K8s Job to sync models from one model storage location to another
Is your feature request related to a problem? Please describe.
I would like to propose a feature to be able to copy one model from one storage location to another storage location, registering the model in the process, and generating a ModelCar as a part of that process.
A common case is when a user wants all of their models to live in a centralized OCI-compliant storage layer (quay, self-hosted, etc), but they may not necessarily have all models they are interested currently in that storage layer.
For example, if you were interested in a model from a raw S3 URL or from HuggingFace, you might want to keep the base-model stored in your own OCI-compliant storage layer (or some other storage location). This also must be something that can be triggered from the UI, or independently of the UI.
Describe the solution you'd like
A K8s (vanilla) Job which will take a number of parameters and env vars, read those variables, and perform the synchronization job independently of the MR Service and MR UI.

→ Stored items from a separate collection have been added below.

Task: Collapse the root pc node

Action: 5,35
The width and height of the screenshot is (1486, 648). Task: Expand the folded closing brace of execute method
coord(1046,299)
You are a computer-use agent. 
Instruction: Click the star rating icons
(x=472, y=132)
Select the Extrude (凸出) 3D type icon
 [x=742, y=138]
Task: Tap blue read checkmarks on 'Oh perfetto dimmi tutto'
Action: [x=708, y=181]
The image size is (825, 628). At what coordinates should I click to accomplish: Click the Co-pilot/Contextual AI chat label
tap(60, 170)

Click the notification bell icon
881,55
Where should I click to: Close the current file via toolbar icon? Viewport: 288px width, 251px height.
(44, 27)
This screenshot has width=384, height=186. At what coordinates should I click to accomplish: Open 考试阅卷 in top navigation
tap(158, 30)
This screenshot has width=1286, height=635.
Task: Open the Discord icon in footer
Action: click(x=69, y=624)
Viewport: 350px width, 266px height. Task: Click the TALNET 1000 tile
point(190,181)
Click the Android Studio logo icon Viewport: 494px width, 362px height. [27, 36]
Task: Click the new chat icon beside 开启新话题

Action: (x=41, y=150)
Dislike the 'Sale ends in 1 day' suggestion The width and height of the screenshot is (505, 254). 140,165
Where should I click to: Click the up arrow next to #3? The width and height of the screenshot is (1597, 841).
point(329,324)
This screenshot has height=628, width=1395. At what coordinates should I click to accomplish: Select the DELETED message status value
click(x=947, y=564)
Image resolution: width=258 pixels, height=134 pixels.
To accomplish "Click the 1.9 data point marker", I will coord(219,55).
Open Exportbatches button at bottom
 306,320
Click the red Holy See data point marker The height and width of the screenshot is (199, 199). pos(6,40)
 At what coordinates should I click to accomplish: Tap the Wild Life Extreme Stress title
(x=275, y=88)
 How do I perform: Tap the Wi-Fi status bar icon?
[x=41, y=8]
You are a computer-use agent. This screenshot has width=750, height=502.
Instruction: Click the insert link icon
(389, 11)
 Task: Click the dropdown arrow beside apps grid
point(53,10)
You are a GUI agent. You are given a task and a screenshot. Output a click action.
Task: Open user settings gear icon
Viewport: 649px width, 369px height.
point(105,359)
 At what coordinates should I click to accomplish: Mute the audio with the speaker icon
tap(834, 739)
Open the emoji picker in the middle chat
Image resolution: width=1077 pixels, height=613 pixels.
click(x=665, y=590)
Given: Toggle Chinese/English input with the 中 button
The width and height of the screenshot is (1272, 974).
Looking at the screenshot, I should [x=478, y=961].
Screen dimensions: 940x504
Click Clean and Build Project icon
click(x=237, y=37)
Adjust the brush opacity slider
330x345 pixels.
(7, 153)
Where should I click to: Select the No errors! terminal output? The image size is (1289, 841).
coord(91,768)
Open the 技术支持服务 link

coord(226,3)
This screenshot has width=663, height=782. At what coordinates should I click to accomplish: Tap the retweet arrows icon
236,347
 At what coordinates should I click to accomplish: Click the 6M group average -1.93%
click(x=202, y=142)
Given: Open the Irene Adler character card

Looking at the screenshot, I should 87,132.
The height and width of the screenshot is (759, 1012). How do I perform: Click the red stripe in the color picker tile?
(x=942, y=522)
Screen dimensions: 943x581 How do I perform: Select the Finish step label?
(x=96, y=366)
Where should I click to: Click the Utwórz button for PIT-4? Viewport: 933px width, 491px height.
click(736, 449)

This Job will initially be triggered by a UI action (to be done later), or a raw YAML/JSON k8s Job resource can be created out of band.
Later, if desired, we can enable the MR itself to expose an endpoint which can kick off these jobs in a structured way.
During this synchronization Job, various sanity checks will be performed to ensure the job can be completed, such as validating source and destination credentials, URIs, modelName (and other model-related params), etc.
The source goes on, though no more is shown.